一、学习内容
Huffman 编码 (建树)
(1)huffman编码原理
huffman编码是一种无失真编码方式,是可变长(VLC)编码的一种。
huffman编码基于信源的概率统计模型,基本思路是出现概率大的信源符号编长码,出现概率小的符号编短码,从而使平均码长最小。
(2)具体内容:
1、Arrays.fill(charMapping, -1); 这种初始化工作非常重要。
2、171 行将 char 强制转换为 int, 即其在 ASCII 字符集中的位置.。
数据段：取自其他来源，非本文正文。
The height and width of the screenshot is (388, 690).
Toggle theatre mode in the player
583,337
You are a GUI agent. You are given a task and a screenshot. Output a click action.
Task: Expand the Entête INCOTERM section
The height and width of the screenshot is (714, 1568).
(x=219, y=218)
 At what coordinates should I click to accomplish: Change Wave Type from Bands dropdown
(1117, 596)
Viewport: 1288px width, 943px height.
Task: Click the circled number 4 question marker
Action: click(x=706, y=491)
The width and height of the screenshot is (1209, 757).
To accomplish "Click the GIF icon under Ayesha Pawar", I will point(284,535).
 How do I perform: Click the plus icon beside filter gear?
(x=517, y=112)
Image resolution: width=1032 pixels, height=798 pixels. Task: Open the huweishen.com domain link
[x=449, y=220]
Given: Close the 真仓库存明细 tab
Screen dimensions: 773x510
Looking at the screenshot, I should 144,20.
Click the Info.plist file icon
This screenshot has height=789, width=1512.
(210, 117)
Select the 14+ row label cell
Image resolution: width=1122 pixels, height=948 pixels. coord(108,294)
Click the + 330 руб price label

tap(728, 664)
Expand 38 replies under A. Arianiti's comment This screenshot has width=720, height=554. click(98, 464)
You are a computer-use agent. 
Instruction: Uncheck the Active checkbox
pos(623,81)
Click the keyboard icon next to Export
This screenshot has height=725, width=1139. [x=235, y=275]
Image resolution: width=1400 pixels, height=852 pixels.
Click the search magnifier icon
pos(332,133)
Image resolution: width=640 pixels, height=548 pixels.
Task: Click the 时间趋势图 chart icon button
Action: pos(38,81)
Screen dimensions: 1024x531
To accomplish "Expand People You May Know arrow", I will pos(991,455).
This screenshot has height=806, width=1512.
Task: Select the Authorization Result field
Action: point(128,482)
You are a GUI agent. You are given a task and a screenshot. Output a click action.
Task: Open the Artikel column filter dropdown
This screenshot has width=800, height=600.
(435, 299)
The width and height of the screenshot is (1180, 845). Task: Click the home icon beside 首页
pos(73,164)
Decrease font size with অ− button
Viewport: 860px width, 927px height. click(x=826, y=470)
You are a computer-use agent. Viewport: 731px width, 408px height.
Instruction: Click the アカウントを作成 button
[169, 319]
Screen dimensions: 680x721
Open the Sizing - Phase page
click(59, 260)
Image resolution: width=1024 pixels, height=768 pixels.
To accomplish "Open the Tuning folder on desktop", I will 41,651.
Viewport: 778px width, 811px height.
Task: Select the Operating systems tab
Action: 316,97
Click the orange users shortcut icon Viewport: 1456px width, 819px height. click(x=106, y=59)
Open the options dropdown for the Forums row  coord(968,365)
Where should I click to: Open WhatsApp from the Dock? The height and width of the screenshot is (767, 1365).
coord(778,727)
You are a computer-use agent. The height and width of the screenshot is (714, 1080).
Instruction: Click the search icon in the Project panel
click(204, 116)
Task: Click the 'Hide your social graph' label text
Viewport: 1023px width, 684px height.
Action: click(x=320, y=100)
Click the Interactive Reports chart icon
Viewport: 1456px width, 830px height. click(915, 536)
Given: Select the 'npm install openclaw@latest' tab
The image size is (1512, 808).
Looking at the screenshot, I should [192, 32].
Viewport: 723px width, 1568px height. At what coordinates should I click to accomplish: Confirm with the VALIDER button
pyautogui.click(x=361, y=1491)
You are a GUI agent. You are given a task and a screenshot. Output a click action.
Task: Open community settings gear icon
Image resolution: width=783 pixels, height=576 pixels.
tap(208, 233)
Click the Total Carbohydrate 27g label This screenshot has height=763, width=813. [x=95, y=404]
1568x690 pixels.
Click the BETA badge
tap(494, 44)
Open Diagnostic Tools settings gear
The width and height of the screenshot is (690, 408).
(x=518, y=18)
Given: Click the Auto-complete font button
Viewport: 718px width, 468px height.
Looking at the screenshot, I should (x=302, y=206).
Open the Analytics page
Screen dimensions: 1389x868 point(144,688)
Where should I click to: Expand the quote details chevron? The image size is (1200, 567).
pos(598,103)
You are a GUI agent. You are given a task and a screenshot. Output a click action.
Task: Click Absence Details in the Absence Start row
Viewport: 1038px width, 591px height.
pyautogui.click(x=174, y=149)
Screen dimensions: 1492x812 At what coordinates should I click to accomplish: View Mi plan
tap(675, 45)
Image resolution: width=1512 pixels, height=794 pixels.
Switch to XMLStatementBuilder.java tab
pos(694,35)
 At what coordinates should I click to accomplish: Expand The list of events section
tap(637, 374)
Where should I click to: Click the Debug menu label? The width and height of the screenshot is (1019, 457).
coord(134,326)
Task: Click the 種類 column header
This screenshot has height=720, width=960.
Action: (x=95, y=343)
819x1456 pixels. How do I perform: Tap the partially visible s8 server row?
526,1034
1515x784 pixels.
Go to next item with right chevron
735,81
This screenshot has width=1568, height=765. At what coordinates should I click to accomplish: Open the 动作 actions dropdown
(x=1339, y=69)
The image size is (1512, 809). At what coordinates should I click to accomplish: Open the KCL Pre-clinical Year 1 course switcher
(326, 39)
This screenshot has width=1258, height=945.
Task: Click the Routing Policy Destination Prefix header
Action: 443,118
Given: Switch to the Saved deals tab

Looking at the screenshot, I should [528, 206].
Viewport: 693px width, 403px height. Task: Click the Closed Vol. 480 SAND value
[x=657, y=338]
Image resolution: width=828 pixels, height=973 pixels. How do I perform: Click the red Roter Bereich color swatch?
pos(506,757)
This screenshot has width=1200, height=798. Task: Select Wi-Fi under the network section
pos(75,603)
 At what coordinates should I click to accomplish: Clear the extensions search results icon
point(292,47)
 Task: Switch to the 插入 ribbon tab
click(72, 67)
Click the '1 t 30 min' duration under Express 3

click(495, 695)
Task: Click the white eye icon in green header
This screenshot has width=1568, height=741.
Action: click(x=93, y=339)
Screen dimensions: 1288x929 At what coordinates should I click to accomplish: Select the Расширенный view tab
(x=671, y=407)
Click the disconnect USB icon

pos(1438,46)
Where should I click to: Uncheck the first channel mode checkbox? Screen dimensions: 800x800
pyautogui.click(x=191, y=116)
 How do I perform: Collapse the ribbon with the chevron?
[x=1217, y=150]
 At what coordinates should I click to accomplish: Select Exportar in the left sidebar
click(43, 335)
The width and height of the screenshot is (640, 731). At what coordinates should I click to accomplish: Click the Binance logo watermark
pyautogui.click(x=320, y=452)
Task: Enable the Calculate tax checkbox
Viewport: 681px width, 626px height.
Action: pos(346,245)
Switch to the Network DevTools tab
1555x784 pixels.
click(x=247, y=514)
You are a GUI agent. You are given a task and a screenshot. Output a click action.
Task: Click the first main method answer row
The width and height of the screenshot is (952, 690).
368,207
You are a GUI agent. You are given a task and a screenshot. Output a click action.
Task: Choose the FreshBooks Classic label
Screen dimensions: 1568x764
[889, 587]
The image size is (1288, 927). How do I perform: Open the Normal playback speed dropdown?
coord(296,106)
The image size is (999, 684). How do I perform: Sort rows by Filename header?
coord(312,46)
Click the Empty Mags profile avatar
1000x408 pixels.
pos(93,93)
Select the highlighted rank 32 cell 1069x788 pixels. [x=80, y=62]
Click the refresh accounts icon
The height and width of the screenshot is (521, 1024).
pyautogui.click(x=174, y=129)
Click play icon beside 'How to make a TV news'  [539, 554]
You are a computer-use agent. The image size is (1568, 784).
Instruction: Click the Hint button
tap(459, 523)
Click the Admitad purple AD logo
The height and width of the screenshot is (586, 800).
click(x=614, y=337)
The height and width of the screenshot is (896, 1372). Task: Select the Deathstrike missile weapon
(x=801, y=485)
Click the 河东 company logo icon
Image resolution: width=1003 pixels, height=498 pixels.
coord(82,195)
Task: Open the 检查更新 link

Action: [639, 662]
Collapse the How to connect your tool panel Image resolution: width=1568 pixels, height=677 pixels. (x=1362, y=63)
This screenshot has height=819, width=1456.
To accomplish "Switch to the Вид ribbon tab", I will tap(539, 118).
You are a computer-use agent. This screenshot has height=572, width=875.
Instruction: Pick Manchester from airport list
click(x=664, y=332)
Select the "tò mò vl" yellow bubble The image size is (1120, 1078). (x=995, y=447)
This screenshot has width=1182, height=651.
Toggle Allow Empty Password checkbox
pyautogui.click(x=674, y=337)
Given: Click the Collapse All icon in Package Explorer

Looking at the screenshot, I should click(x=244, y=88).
3、当我们设计完成的实际问题涉及到多个变量,以及这些变量的相关计算时,我们可以通过在变量名前面加上前缀,这样两个变量的相对关系就更明显。
4、最后生成的节点就是根节点。
二、代码编写
package datastructure.tree;
import java.nio.charset.StandardCharsets;
import java.nio.file.Files;
import java.nio.file.Paths;
import java.util.Arrays;
import java.util.stream.Collectors;
/**
* Huffman tree, encoding, and decoding. For simplicity, only ASCII characters
* are supported.
*
* @author Fan Min minfanphd@163.com.
*/
public class Huffman {
/**
* An inner class for Huffman nodes.
*/
class HuffmanNode {
/**
* The char. Only valid for leaf nodes.
*/
char character;
/**
* Weight. It can also be double.
*/
int weight;
/**
* The left child.
*/
HuffmanNode leftChild;
/**
* The right child.
*/
HuffmanNode rightChild;
/**
* The parent. It helps constructing the Huffman code of each character.
*/
HuffmanNode parent;
/**
*******************
* The first constructor
*******************
*/
public HuffmanNode(char paraCharacter, int paraWeight, HuffmanNode paraLeftChild,
HuffmanNode paraRightChild, HuffmanNode paraParent) {
character = paraCharacter;
weight = paraWeight;
leftChild = paraLeftChild;
rightChild = paraRightChild;
parent = paraParent;
}// Of HuffmanNode
/**
*******************
* To string.
*******************
*/
public String toString() {
String resultString = "(" + character + ", " + weight + ")";
return resultString;
}// Of toString
}// Of class HuffmanNode
/**
* The number of characters. 256 for ASCII.
*/
public static final int NUM_CHARS = 256;
/**
* The input text. It is stored in a string for simplicity.
*/
String inputText;
/**
* The length of the alphabet, also the number of leaves.
*/
int alphabetLength;
/**
* The alphabet.
*/
char[] alphabet;
/**
* The count of chars. The length is 2 * alphabetLength - 1 to include
* non-leaf nodes.
*/
int[] charCounts;
/**
* The mapping of chars to the indices in the alphabet.
*/
int[] charMapping;
/**
* Codes for each char in the alphabet. It should have the same length as
* alphabet.
*/
String[] huffmanCodes;
/**
* All nodes. The last node is the root.
*/
HuffmanNode[] nodes;
/**
*********************
* The first constructor.
*
* @param paraFilename
* The text filename.
*********************
*/
public Huffman(String paraFilename) {
charMapping = new int[NUM_CHARS];
readText(paraFilename);
}// Of the first constructor
/**
*********************
* Read text.
*
* @param paraFilename
* The text filename.
*********************
*/
public void readText(String paraFilename) {
try {
inputText = Files.newBufferedReader(Paths.get(paraFilename), StandardCharsets.UTF_8)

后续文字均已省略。